夕食はルームサービスで軽く済ませたのだが、メニューががらりと変わって良くなっていた。種類が増えただけでなく、楽しみながら迷える内容になった。各レストランからの人気メニューもそろっており、値段も手ごろだし、24時間営業しているのもありがたい。更に驚いたのは朝食セットメニューの充実ぶりだ。アメリカンやコンチネンタル、和朝食だけでなく、なんと12種類ものセットが用意されている。値段はやや高めだが、チャイニーズ、エッグベネディクト、ニューヨークベーグルなど、それぞれ魅力的な内容だ。
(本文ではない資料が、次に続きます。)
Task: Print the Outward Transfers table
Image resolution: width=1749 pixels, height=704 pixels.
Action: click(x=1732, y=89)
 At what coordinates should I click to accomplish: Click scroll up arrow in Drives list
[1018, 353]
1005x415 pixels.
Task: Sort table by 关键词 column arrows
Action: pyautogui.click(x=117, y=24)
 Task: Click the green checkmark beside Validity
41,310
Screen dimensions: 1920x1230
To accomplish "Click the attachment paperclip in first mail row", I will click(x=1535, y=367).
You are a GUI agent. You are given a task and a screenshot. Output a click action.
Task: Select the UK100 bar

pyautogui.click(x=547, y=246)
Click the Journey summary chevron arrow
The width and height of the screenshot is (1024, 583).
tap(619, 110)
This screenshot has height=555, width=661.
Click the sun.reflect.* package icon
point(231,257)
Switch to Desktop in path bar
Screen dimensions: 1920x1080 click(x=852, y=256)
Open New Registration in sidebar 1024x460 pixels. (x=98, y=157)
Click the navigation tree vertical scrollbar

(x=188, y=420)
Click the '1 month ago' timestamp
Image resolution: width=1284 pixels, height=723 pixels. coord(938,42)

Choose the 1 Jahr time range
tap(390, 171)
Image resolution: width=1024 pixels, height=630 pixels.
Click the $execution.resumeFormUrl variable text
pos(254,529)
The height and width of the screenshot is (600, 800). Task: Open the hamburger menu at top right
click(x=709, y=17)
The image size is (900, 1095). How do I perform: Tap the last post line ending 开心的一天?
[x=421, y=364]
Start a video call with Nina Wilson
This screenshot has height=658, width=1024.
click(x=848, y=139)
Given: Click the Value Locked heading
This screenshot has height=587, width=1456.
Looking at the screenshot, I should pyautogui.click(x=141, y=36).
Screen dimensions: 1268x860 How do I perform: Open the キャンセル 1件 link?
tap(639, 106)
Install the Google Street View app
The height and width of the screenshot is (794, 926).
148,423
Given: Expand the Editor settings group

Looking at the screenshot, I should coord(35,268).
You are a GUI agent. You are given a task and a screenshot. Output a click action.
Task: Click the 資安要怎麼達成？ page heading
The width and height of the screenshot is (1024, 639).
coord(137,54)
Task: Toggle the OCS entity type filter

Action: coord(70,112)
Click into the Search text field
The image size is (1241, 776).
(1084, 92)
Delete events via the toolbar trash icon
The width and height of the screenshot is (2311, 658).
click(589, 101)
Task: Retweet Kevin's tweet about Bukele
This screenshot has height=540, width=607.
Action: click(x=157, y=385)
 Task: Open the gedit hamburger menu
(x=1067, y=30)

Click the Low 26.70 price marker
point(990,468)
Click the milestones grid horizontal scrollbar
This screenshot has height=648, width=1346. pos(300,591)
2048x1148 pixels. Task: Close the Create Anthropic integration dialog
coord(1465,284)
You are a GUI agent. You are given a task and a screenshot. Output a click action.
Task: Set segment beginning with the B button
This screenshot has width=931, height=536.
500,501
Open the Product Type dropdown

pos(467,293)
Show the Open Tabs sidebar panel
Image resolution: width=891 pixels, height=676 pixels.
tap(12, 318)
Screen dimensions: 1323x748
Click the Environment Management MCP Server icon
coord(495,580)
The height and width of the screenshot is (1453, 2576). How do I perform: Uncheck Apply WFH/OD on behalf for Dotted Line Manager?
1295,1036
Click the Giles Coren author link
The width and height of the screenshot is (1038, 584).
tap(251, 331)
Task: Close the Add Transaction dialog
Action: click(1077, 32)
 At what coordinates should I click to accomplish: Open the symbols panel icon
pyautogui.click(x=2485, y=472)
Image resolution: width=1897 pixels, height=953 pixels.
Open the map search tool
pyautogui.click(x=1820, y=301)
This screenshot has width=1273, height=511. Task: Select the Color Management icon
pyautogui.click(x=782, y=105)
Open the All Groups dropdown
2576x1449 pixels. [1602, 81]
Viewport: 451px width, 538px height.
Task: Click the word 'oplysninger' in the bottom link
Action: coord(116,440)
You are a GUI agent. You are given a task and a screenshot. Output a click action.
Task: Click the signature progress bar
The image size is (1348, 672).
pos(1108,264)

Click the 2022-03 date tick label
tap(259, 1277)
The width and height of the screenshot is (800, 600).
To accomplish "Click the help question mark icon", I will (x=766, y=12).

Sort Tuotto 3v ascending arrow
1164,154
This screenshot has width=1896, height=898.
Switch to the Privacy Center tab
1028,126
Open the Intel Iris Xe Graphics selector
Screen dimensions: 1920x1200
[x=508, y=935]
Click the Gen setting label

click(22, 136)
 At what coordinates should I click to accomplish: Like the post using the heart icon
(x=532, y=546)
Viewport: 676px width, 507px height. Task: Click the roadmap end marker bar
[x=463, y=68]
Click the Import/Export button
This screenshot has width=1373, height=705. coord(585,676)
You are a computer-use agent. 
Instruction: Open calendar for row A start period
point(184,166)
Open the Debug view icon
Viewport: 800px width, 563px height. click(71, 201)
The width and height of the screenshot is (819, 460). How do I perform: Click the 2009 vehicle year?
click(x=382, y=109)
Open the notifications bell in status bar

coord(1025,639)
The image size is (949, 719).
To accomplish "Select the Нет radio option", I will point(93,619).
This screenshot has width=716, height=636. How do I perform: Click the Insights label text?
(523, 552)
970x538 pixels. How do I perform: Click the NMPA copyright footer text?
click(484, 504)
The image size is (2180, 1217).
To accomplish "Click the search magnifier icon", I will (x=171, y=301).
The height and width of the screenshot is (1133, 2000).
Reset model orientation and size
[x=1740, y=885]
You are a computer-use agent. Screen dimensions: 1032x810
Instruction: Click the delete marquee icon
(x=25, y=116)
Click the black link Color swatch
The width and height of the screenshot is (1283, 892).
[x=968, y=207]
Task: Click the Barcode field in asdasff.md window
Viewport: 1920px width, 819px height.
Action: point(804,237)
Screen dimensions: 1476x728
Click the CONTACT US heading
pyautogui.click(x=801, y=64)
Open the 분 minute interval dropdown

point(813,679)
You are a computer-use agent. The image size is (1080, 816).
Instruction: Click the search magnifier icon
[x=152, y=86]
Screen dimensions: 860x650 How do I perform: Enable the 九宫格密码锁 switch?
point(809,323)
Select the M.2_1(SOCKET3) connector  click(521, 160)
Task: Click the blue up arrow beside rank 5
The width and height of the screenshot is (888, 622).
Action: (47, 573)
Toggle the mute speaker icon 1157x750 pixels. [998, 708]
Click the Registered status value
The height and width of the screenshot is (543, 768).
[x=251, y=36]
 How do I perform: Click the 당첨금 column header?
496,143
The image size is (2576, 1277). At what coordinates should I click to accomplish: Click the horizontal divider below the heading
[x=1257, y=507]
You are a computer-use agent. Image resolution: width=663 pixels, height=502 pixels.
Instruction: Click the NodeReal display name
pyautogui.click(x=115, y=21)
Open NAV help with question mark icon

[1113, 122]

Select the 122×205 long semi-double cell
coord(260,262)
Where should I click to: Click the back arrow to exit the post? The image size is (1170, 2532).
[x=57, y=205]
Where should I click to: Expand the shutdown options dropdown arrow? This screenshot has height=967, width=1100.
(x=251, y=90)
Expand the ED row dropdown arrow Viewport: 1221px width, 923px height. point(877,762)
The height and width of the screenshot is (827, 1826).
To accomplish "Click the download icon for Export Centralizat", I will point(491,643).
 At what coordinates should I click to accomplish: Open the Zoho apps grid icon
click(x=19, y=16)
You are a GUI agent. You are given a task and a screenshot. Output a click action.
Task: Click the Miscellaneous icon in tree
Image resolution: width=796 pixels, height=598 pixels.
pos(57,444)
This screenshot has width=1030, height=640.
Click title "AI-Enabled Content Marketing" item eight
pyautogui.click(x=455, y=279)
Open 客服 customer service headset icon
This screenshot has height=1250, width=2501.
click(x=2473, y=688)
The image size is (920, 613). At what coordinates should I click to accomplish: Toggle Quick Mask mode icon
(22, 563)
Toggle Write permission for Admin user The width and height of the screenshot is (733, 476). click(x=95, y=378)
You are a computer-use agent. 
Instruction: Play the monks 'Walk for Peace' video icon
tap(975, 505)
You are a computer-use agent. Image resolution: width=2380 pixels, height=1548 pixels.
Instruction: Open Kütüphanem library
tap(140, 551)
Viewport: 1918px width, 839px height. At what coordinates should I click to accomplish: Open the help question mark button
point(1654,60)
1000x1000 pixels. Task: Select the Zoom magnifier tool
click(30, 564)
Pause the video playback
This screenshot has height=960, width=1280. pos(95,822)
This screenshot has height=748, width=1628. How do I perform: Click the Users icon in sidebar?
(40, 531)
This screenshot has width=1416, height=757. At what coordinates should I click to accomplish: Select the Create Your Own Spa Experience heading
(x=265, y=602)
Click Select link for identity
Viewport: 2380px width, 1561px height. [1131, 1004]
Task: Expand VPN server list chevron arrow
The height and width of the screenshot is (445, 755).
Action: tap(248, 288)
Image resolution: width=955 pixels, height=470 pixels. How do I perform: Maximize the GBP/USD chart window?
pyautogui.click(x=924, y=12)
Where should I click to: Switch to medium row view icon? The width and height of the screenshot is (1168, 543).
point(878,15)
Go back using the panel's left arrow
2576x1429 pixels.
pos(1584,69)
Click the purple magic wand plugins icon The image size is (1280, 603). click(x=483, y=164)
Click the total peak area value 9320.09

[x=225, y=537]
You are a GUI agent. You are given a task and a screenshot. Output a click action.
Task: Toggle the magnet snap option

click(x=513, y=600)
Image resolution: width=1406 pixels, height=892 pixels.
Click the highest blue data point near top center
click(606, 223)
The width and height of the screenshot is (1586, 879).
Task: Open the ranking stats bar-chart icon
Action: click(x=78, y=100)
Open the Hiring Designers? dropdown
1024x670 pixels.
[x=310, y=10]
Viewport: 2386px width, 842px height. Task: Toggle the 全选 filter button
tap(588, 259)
フロントやベルなどのサービスは快適だった。リニューアルオープン当時と比較すると、格段に落ち着いたサービスができるようになった。研修中のバッジをつけた新人たちの溌剌とした姿勢にも好感が持てた。また、ロビーの五月飾りやエレベータホールの生花など、ふと和ませてくれるものが、館内のいたるところで目に入るのは、なんともうれしいものだ。